> **DATA TO USE**
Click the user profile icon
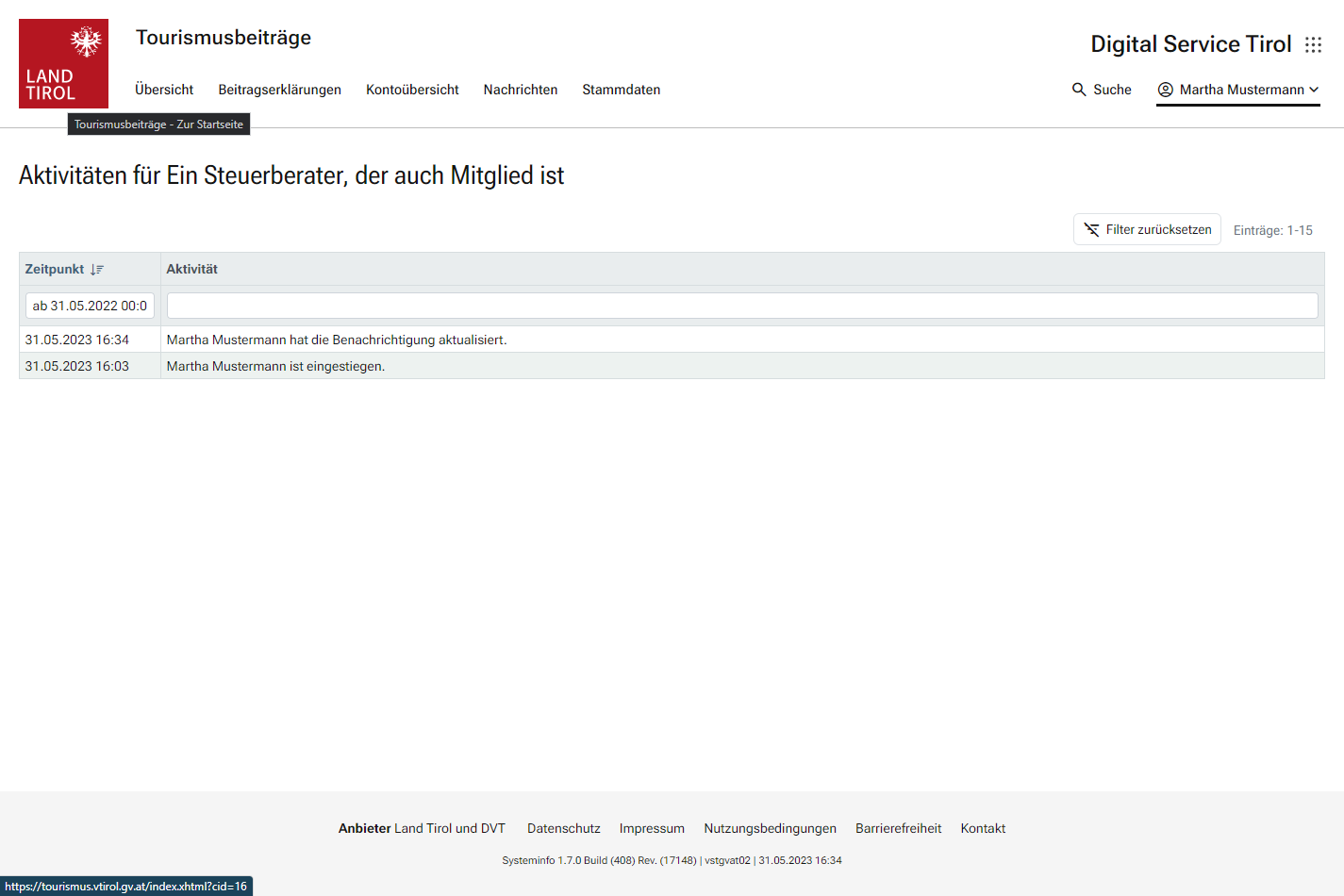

--

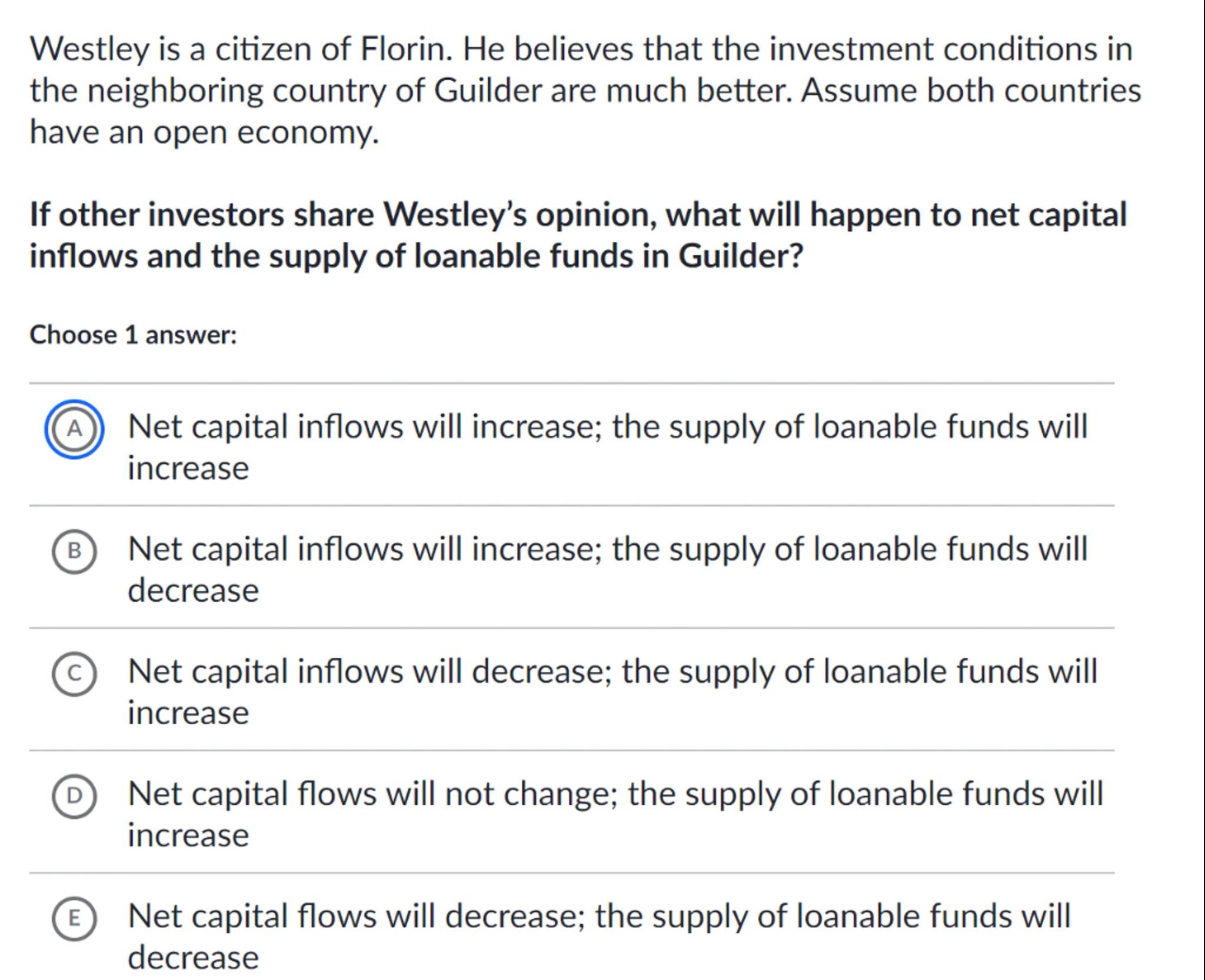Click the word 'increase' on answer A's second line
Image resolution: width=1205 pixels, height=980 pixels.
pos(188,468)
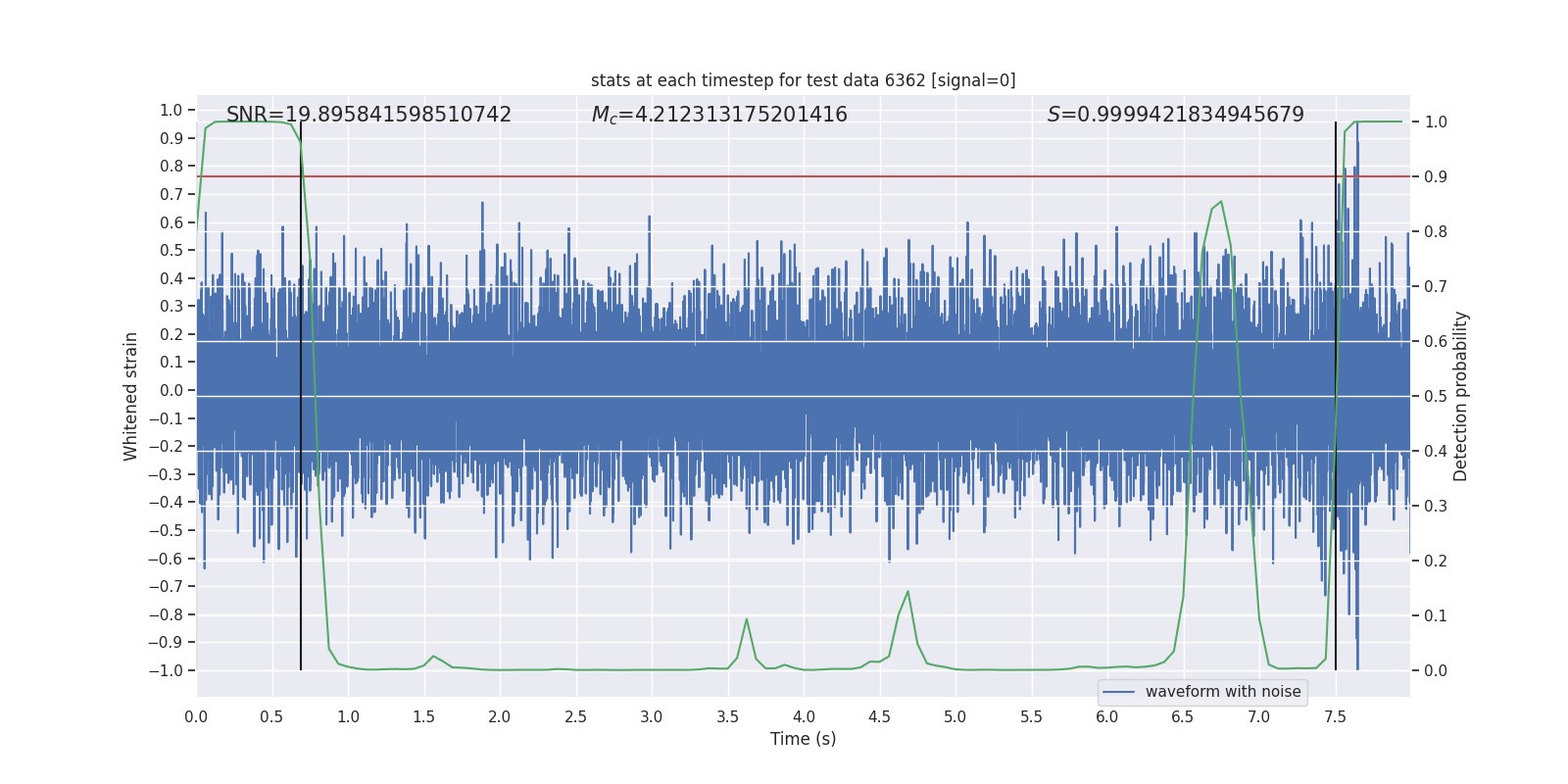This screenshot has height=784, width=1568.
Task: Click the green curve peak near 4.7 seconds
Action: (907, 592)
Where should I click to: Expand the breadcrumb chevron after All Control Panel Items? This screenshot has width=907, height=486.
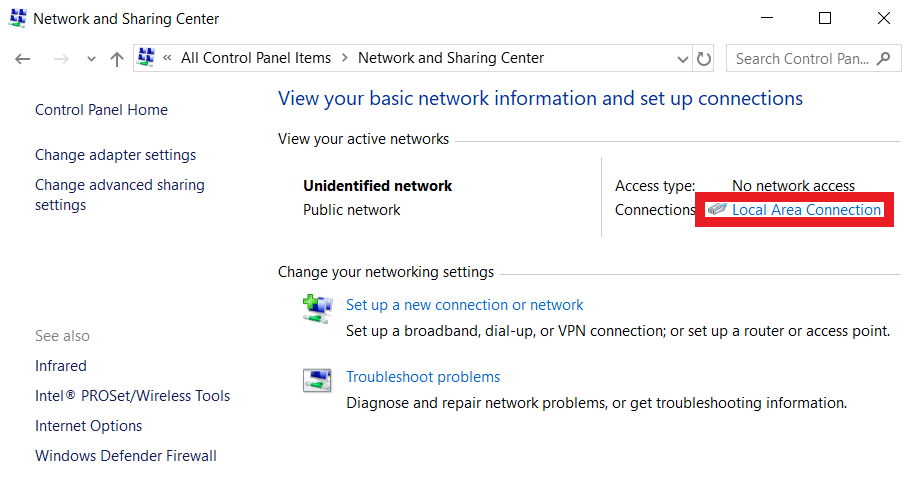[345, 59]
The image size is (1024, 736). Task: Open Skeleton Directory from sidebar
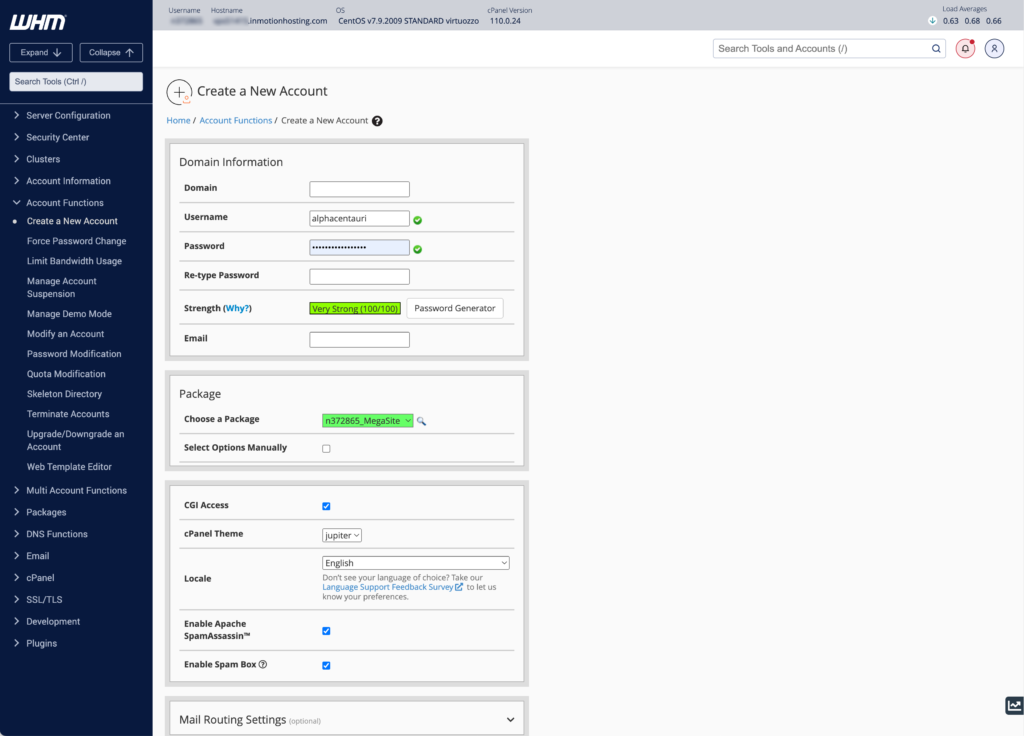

--

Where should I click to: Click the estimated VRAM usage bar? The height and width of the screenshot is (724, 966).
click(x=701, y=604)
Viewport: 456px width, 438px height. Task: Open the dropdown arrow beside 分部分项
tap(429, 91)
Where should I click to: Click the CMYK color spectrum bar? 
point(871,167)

> **WORK ORDER**
Look through the material above. Transcribe exactly the lines between the ones with "Where should I click to: Expand" and "The image size", inclusive, and keep pictures out.

> **EXPECTED ANSWER**
Where should I click to: Expand the breadcrumb chevron after All Control Panel Items? This screenshot has width=907, height=486.
[345, 59]
The image size is (1024, 736). Task: Open Skeleton Directory from sidebar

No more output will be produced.